[START Page]

The above loss plot is the first train attempt, using the independent-heads branch of this repo and my other repo https://github.com/mikayahlevi/transformer-train-script.

Moving Forward

I have limited compute and experience with training large models, so I haven't been able to test the LM on much other than the toy dataset. Firstly, I would like to test this on larger and more informative datasets. If anyone wants to help me with this or is interested in contacting me, reach out to me at mikayahlevi@gmail.com.

I've also begun writing a CUDA PyTorch extension which can significantly speed up the operation.

Explanation

General Idea

The idea of a matrix recurrent unit is dictated by the update rule $H_t = H_{t-1} X_{t-1}$, and $H_1 = X_1$ where $X$ and $H$ are $\mathbb{R}^{s \times d_o \times d_o}$ sequences of square matrices ($d_o$ will be clarified later). My motivation for coming up with this idea are based on the following reasons:

  • Matrix multiplication is associative but not commutative. The associativity means I can compute the cumulative matrix product using an (inclusive) parallel scan. The lack of commutativity means that the order of the inputs is automatically incorporated into the output by the MRU.

[END Page]

Problems:
a) According to the matrix recurrent unit write-up, what has the author begun writing to speed up the operation?
b) Summarize the matrix recurrent unit write-up in two sentences.
c) State whether each statement agrees with the matrix recurrent unit write-up, answering yes or no and quoting the words that decide it: (i) Matrix multiplication is commutative. (ii) The cumulative matrix product can be computed with a parallel scan. (iii) The language model has been tested on many large datasets.
The data below are unrelated to the matrix recurrent unit write-up.

[START Stored data]

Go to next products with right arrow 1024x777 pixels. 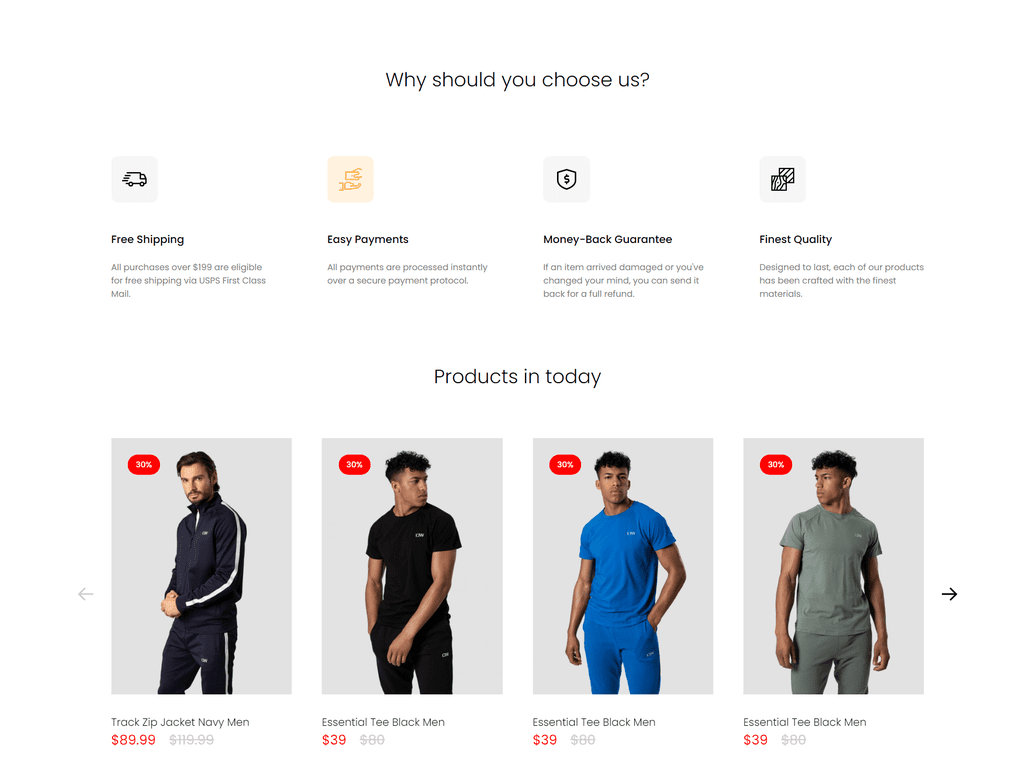pyautogui.click(x=949, y=594)
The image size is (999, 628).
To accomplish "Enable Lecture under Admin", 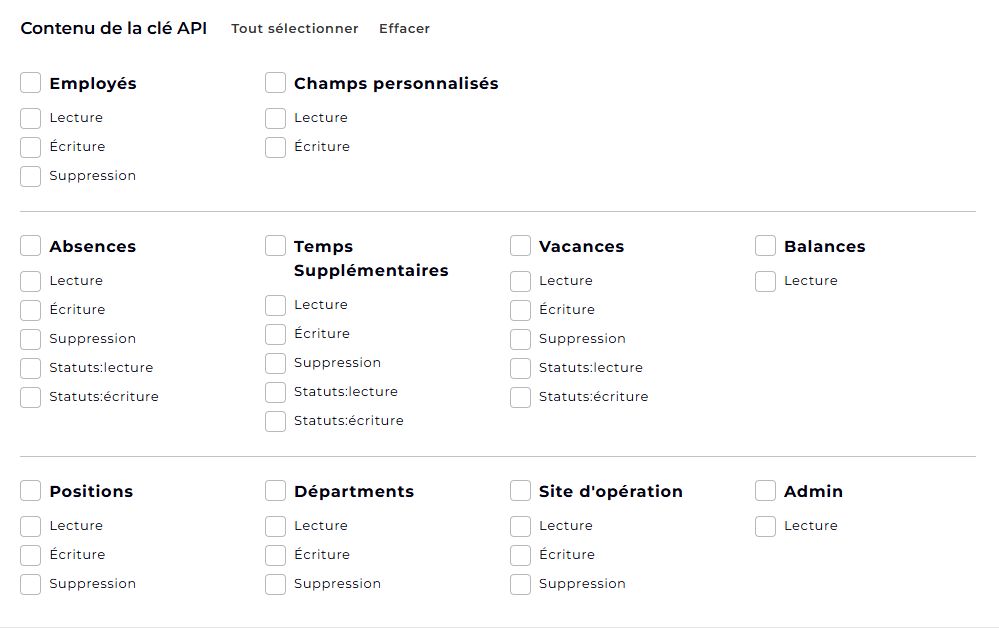I will tap(766, 526).

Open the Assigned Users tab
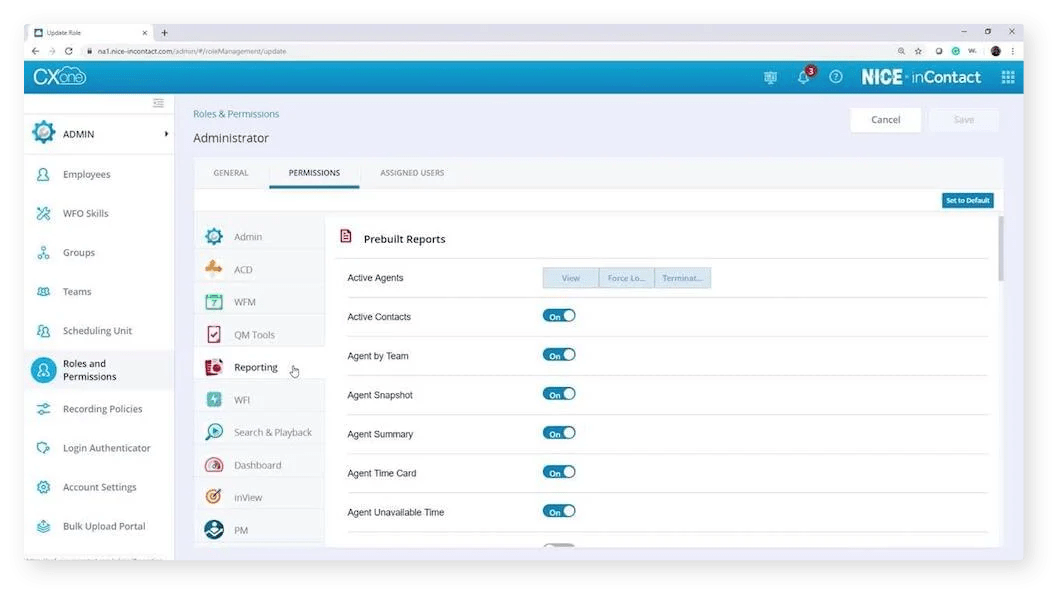pyautogui.click(x=412, y=173)
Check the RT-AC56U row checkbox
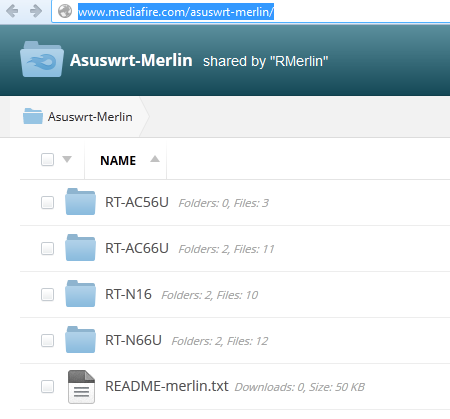The image size is (450, 419). click(47, 202)
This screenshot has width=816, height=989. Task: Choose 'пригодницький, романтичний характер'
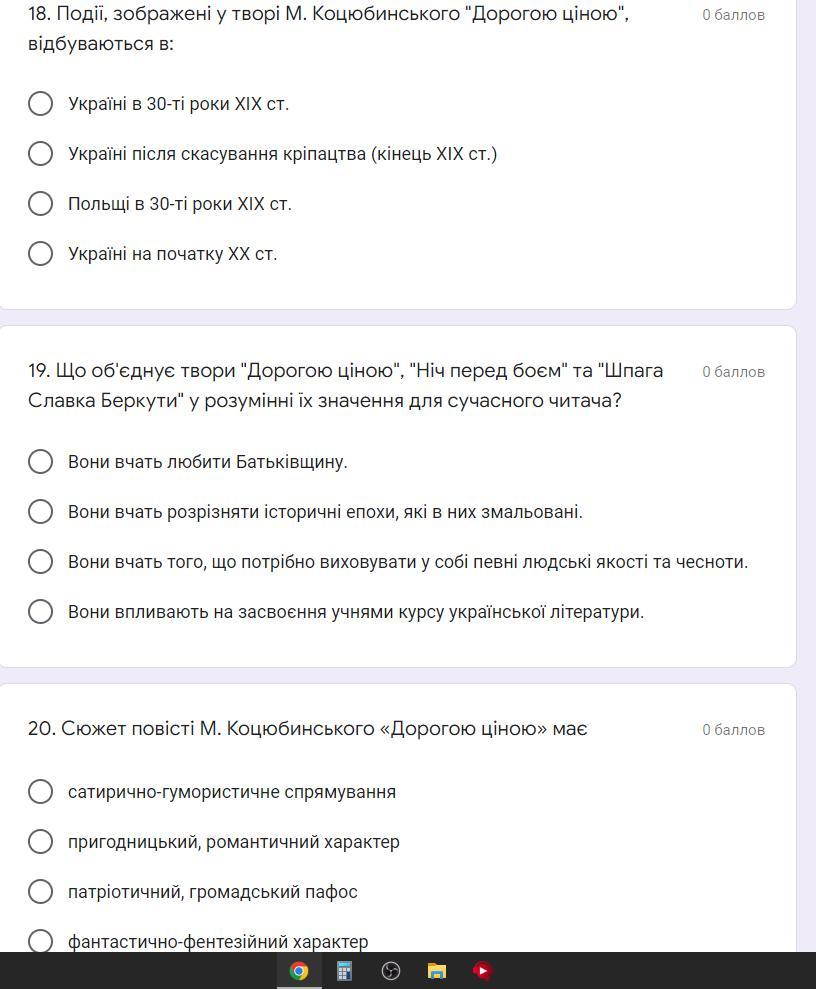pos(41,842)
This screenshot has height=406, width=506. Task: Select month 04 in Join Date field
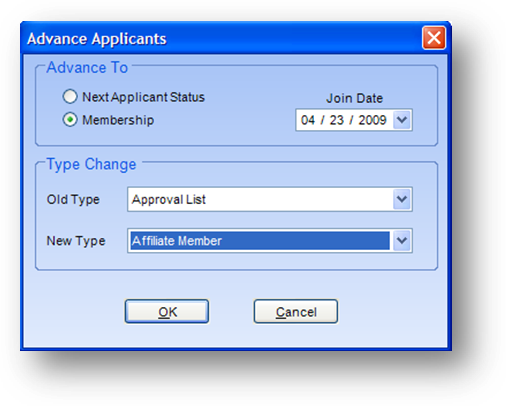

[END Stored data]

Exercise responses:
a) A CUDA PyTorch extension.

b) Because of limited compute and experience, the author has tested the language model only on a toy dataset and has begun a CUDA PyTorch extension to speed up the operation. The unit follows the update rule $H_t = H_{t-1} X_{t-1}$ with $H_1 = X_1$, and because matrix multiplication is associative but not commutative, the cumulative product can be computed with a parallel scan while input order is automatically incorporated into the output.

c)
(i) No: "Matrix multiplication is associative but not commutative."
(ii) Yes: "The associativity means I can compute the cumulative matrix product using an (inclusive) parallel scan."
(iii) No: "I haven't been able to test the LM on much other than the toy dataset."